REGGIO CALABRIA Avrebbe ucciso il proprio compagno convivente, Maurizio Ansaloni, poi chiamato i soccorsi. Con questa accusa è stata arrestata dai Carabinieri del Nucleo Investigativo della Compagnia di Gioia Tauro, con il supporto dei militari della locale Stazione, Clementina Fumo di 63 anni, raggiunta da un’ordinanza di custodia cautelare in carcere emessa dal gip del Tribunale di Palmi. La donna, infatti, è ritenuta gravemente indiziata – fatte salve le successive valutazioni nelle successive fasi processuali – dell’omicidio doloso del proprio compagno convivente, avvenuto nel gennaio del 2023, apparentemente deceduto per cause naturali.
I sospetti
I primi sospetti erano già emersi tra il personale sanitario, intervenuto dopo la segnalazione di un malore dell’uomo, trovato poi senza vita una volta arrivati sul posto. Ciò che non tornava, infatti, erano le numerose contraddizioni nelle dichiarazioni rese dalla donna e l’atteggiamento freddo e distaccato mostrato nelle fasi immediatamente successive alla morte, uniti a un inspiegabile ritardo nell’attivazione dei soccorsi, suscitarono i primi dubbi tra i militari intervenuti.

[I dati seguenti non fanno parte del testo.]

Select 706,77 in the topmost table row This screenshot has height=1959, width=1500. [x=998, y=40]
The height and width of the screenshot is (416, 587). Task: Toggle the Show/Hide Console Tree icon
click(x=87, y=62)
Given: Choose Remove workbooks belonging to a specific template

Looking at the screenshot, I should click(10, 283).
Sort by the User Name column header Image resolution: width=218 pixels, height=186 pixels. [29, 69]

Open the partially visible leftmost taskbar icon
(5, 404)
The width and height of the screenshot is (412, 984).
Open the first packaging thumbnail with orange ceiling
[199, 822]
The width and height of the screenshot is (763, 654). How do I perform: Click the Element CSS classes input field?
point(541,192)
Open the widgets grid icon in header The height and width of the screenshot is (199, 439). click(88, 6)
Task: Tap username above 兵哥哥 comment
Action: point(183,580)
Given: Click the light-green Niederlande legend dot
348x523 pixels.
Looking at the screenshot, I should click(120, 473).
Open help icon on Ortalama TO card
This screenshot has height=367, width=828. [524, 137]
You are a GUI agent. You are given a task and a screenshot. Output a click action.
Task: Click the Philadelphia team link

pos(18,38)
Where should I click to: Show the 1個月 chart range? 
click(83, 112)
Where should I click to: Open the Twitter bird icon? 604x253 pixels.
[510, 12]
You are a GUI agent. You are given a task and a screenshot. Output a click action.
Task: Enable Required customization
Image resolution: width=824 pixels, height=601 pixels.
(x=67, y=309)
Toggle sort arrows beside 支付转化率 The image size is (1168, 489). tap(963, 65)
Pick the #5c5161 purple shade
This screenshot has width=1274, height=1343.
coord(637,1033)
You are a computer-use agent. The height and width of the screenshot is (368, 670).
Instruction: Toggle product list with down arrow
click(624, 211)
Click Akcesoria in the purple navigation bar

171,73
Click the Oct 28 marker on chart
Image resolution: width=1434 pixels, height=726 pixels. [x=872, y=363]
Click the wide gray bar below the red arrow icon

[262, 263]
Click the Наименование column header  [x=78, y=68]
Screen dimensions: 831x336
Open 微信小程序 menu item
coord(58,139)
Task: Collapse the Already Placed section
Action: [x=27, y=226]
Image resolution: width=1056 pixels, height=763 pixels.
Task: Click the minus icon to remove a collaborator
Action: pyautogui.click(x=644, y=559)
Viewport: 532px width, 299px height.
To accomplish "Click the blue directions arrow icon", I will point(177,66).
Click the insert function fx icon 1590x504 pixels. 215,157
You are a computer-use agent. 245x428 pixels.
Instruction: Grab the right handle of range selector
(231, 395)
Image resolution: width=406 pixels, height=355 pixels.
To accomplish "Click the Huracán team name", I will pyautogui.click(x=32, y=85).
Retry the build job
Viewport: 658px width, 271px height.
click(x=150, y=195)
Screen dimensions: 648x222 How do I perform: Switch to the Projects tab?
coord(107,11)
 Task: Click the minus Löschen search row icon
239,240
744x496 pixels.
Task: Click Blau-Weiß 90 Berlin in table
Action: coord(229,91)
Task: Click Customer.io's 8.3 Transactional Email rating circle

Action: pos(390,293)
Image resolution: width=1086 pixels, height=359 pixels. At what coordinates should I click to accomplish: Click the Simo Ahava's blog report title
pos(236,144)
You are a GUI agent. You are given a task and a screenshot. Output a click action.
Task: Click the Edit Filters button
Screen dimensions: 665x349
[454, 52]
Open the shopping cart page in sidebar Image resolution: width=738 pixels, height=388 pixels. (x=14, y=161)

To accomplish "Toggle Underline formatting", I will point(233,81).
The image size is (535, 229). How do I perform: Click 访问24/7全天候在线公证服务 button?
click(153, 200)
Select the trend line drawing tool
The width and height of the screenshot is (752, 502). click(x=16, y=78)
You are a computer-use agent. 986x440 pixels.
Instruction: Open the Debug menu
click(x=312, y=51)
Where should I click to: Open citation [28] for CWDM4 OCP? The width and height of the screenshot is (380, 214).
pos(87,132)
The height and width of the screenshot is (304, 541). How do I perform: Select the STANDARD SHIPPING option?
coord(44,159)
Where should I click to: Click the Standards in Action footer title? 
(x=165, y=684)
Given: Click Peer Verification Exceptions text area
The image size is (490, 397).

«Omicidio frutto di continui litigi»
«L’omicidio di Maurizio Ansalone matura in un contesto socialmente difficile, e non basta solo l’azione investigativa dello Stato per prevenire tali episodi». Lo ha detto il procuratore della Repubblica di Palmi, Emanuele Crescenti, incontrando i giornalisti al comando provinciale dei carabinieri. Gli investigatori dell’Arma non ebbero dubbi quella mattina del 4 gennaio del 2023, quando arrivarono nell’abitazione di Gioia Tauro di Ansalone e della convivente, Clementina Fumo, 63 anni, trovandosi dinanzi al cadavere dell’uomo, senza evidenti segni esterni sul corpo. L’autopsia, infatti, ha smentito la casualità del decesso, stabilendo, invece, che la morte fu per asfissia. «Un epilogo – ha spiegato il tenente colonnello Carmine Mungiello – frutto di dinamiche di coppia, probabilmente accresciute da evidenti problemi economici».
L’indagine della Procura
I Carabinieri, sotto il costante coordinamento della Procura della Repubblica di Palmi diretta da Emanuele Crescenti, hanno avviato una complessa e articolata attività investigativa. L’indagine, condotta attraverso tecniche tradizionali ma scrupolose – tra cui sopralluoghi, perizie, audizioni testimoniali, consulenze medico-legali e accertamenti specialistici – ha permesso di raccogliere importanti elementi di prova che hanno progressivamente delineato un quadro indiziario coerente e solido nei confronti della donna. Fondamentali, ai fini delle indagini, sono risultate le perizie prodotte dai consulenti tecnici incaricati, che hanno evidenziato lesioni interne e segni sul corpo della vittima incompatibili con una morte naturale. A rafforzare l’impianto investigativo, si è aggiunta la ricostruzione temporale degli eventi che ha evidenziato un notevole lasso di tempo tra la presunta morte dell’uomo e la richiesta di soccorso. Una circostanza che, unita al comportamento della donna e alle sue versioni mutevoli, ha consolidato il sospetto che si trattasse di un omicidio camuffato da decesso accidentale. L’autopsia ha escluso che si trattasse di un decesso accidentale non compatibile con le lesioni interne e i segni sul corpo della vittima. Piuttosto Maurizio Ansaloni, secondo la perizia, era morto per soffocamento.
L’arresto
Al termine delle indagini, la Procura ha richiesto ed ottenuto l’emissione della misura cautelare in carcere, prontamente eseguita dai Carabinieri. La donna è stata quindi tradotta presso la Casa Circondariale di Reggio Calabria “Giuseppe Panzera”, dove resterà a disposizione dell’Autorità Giudiziaria. L’attività investigativa condotta dall’Arma dei Carabinieri, ancora una volta, dimostra l’efficacia dell’approccio investigativo fondato sull’esperienza, la capacità d’osservazione e la tenacia nel superare le apparenze. In questo caso, una morte inizialmente considerata improvvisa ha trovato una spiegazione molto più drammatica, rivelando un crimine consumato tra le mura domestiche, nel silenzio e nella solitudine.